Supervised Knowledge Makes Large Language Models Better In-context Learners
Linyi Yang, Shuibai Zhang, Zhuohao Yu, Guangsheng Bao, Yidong Wang, Jindong Wang, Ruochen Xu, Wei Ye, Xing Xie, Weizhu Chen, Yue Zhang
TL;DR
This paper addresses the limited OOD generalization and factuality of large language models in in-context learning by introducing SuperContext, a plug-in framework that injects supervised knowledge from task-specific discriminative models into LLM prompts. The approach leverages r_i, the SLM’s prediction and confidence, inserted between input-output pairs and optionally an interpretation prompt, enabling LLMs to benefit from task-specific knowledge during inference. Across GLUE-X and SQuAD 2.0 benchmarks, SuperContext improves generalization and reduces hallucinations, surpassing both pure LLMs and SLMs in several zero-shot and few-shot settings and even approaching or exceeding some fine-tuned baselines. The work provides extensive resources (datasets, prompts, checkpoints, outputs) and demonstrates the practical significance of integrating discriminative models into LLM inference to achieve more reliable, cost-efficient NLP systems.
Abstract
Large Language Models (LLMs) exhibit emerging in-context learning abilities through prompt engineering. The recent progress in large-scale generative models has further expanded their use in real-world language applications. However, the critical challenge of improving the generalizability and factuality of LLMs in natural language understanding and question answering remains under-explored. While previous in-context learning research has focused on enhancing models to adhere to users' specific instructions and quality expectations, and to avoid undesired outputs, little to no work has explored the use of task-Specific fine-tuned Language Models (SLMs) to improve LLMs' in-context learning during the inference stage. Our primary contribution is the establishment of a simple yet effective framework that enhances the reliability of LLMs as it: 1) generalizes out-of-distribution data, 2) elucidates how LLMs benefit from discriminative models, and 3) minimizes hallucinations in generative tasks.
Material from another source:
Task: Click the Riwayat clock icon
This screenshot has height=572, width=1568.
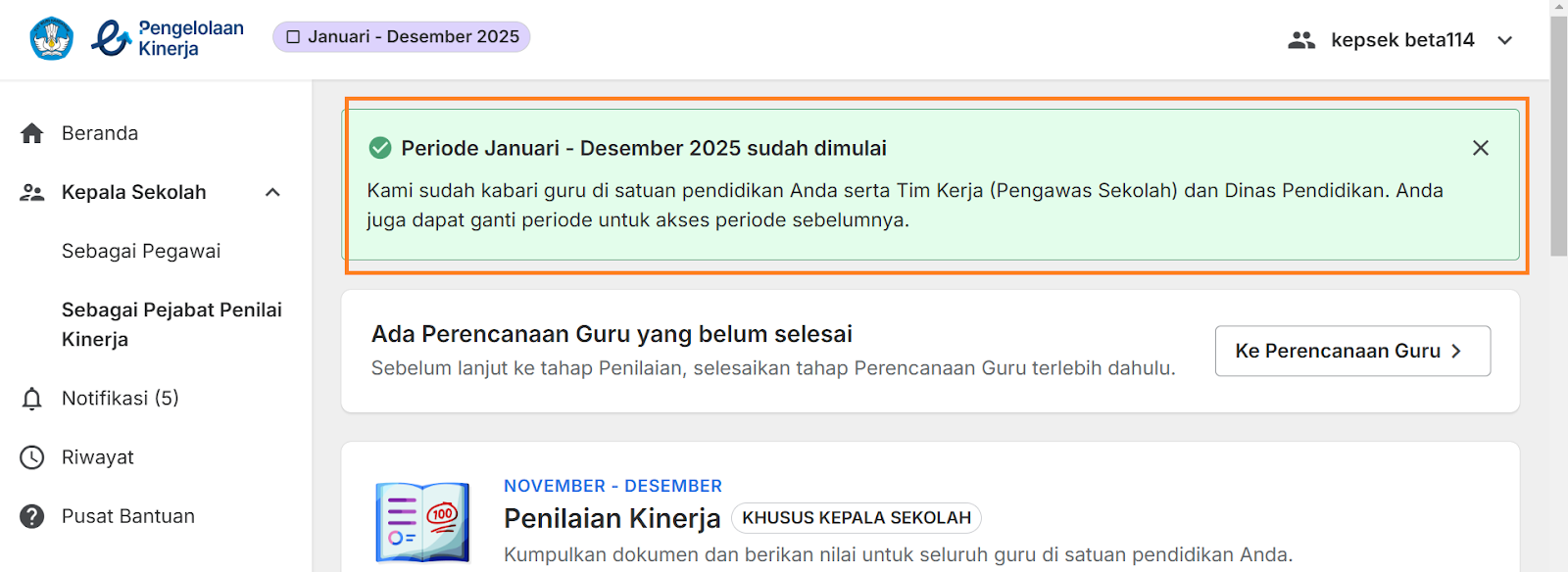Action: (x=32, y=457)
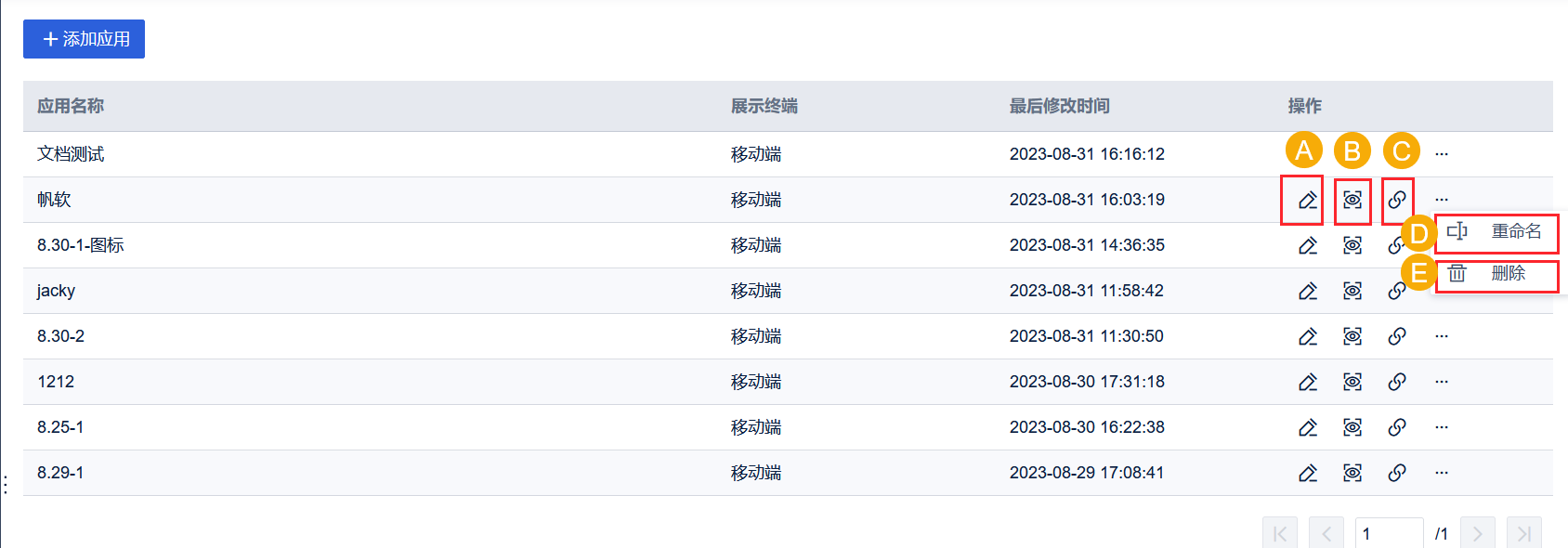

Using our proposed plug-in method, enhanced versions of Llama 2 and ChatGPT surpass their original versions regarding generalizability and factuality. We offer a comprehensive suite of resources, including 16 curated datasets, prompts, model checkpoints, and LLM outputs across 9 distinct tasks. The code and data are released at: https://github.com/YangLinyi/Supervised-Knowledge-Makes-Large-Language-Models-Better-In-context-Learners. Our empirical analysis sheds light on the advantages of incorporating discriminative models into LLMs and highlights the potential of our methodology in fostering more reliable LLMs.